#### DATA TO EXAMINE

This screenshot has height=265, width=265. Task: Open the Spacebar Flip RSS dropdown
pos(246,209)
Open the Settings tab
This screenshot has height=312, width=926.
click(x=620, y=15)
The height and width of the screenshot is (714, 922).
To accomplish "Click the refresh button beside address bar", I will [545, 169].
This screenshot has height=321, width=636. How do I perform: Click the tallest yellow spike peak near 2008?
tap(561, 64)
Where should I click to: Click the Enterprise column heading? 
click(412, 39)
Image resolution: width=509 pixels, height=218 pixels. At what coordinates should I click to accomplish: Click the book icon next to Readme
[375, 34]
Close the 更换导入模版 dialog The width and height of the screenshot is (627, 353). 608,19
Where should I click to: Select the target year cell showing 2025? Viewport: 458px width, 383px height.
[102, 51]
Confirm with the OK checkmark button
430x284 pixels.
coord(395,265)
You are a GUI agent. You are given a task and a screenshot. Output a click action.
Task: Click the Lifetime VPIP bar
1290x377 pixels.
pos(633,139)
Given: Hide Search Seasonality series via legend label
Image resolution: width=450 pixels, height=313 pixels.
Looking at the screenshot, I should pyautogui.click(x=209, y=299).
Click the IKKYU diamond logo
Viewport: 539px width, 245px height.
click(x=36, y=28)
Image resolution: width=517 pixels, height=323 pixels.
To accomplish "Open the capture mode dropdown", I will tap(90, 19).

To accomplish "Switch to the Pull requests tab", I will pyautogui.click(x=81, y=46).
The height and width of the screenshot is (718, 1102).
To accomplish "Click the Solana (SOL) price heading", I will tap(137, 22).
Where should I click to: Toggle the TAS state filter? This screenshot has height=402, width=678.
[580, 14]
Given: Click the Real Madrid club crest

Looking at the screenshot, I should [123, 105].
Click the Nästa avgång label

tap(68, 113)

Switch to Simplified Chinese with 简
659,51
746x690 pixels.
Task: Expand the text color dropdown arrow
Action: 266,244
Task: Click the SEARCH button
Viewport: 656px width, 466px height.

########

What you write should match, character for character, the lines from the one with "Switch to Simplified Chinese with 简" to the end of the data, both included.

Switch to Simplified Chinese with 简
659,51
746x690 pixels.
Task: Expand the text color dropdown arrow
Action: 266,244
Task: Click the SEARCH button
Viewport: 656px width, 466px height.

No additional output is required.